Negócios

Suspensão dos EUA interrompe exportação de 152 toneladas de mel do Piauí

Produtores enfrentam prejuízo de R$ 2,5 milhões em 15 dias após embargo por questões de qualidade

A suspensão das exportações de mel do Piauí para os Estados Unidos gerou prejuízo de R$ 2,5 milhões em 15 dias, com 152 toneladas retidas. O embargo ocorreu devido a questões de qualidade e fiscalização, afetando diretamente produtores locais e a economia da região.

Os produtos, destinados principalmente ao mercado americano, permanecem armazenados na Central de Cooperativas Apícolas do Semiárido Brasileiro (Casa Apis), em Picos, a 314 km de Teresina.

Impacto econômico e reação dos produtores

A decisão dos Estados Unidos de suspender a importação de mel brasileiro resultou na interrupção das vendas de 152 toneladas do produto em apenas 15 dias, causando um prejuízo estimado em R$ 2,5 milhões, segundo Sitônio Dantas, presidente da Casa Apis. O último envio realizado pela cooperativa ocorreu em 13 de julho, quando 95 toneladas de mel orgânico conseguiram ser liberadas após retenção no porto.

Com o embargo, a produção permanece estocada no depósito da Casa Apis, em Picos, afetando não apenas os produtores, mas toda a cadeia produtiva do mel na região. O valor das perdas pode aumentar caso a situação persista.

Motivos para a suspensão

O embargo foi motivado por falhas na qualidade e fiscalização do mel exportado, que não atenderam aos padrões exigidos pelas autoridades americanas. O governo brasileiro está empenhado em solucionar as pendências para retomar as exportações o quanto antes.

Alternativas e características do mel orgânico

Diante das dificuldades, produtores buscam alternativas como a diversificação dos mercados e o fortalecimento das vendas internas para minimizar os prejuízos.

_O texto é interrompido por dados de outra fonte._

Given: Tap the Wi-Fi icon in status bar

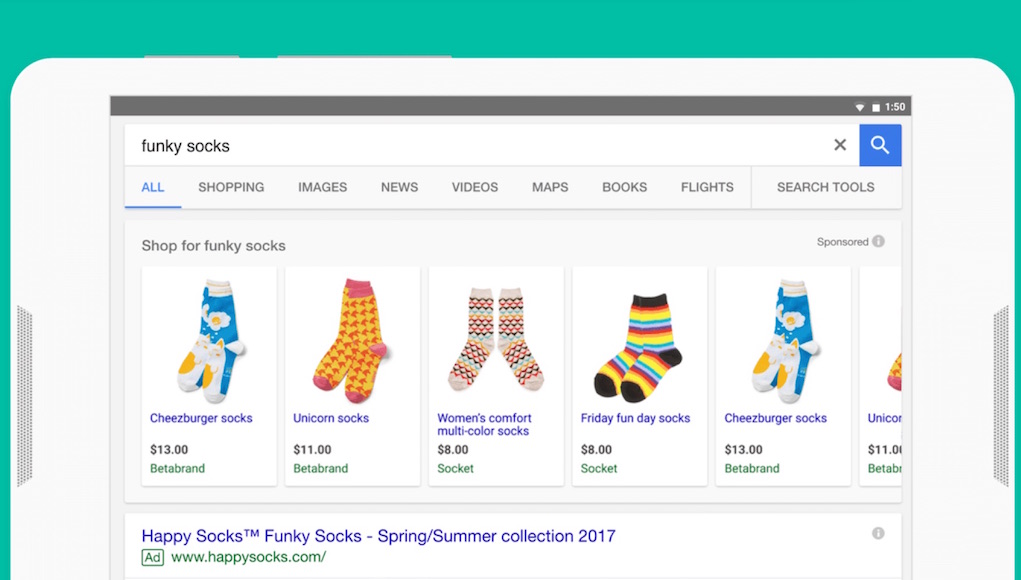Looking at the screenshot, I should (859, 107).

A importância do mercado americano para o setor é destacada pelos produtores, que temem impactos prolongados caso o impasse não seja resolvido.

O mel orgânico do semiárido do Piauí, exportado para Estados Unidos, Canadá, Reino Unido e países da Europa, é resultado de práticas sustentáveis. Segundo Darcet Souza, o mel orgânico segue regulamentação nacional e exige requisitos como a ausência de adubos, fertilizantes e inseticidas, além de um raio mínimo de três quilômetros para as abelhas.

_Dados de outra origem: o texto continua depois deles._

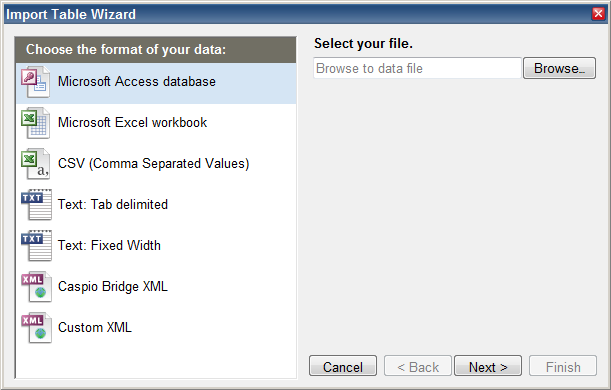
Task: Close the Import Table Wizard window
Action: (x=598, y=14)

Souza explica que poucas áreas no mundo possuem condições para a produção de mel orgânico, e que a demanda por alimentos orgânicos tem crescido no Brasil, impulsionada pela busca por saúde e sustentabilidade. “A vantagem é que é um alimento especial, o risco à saúde é quase zero, pela ausência de resquícios de agrotóxicos”, afirma o pesquisador, ressaltando o aumento da procura após a pandemia de Covid-19.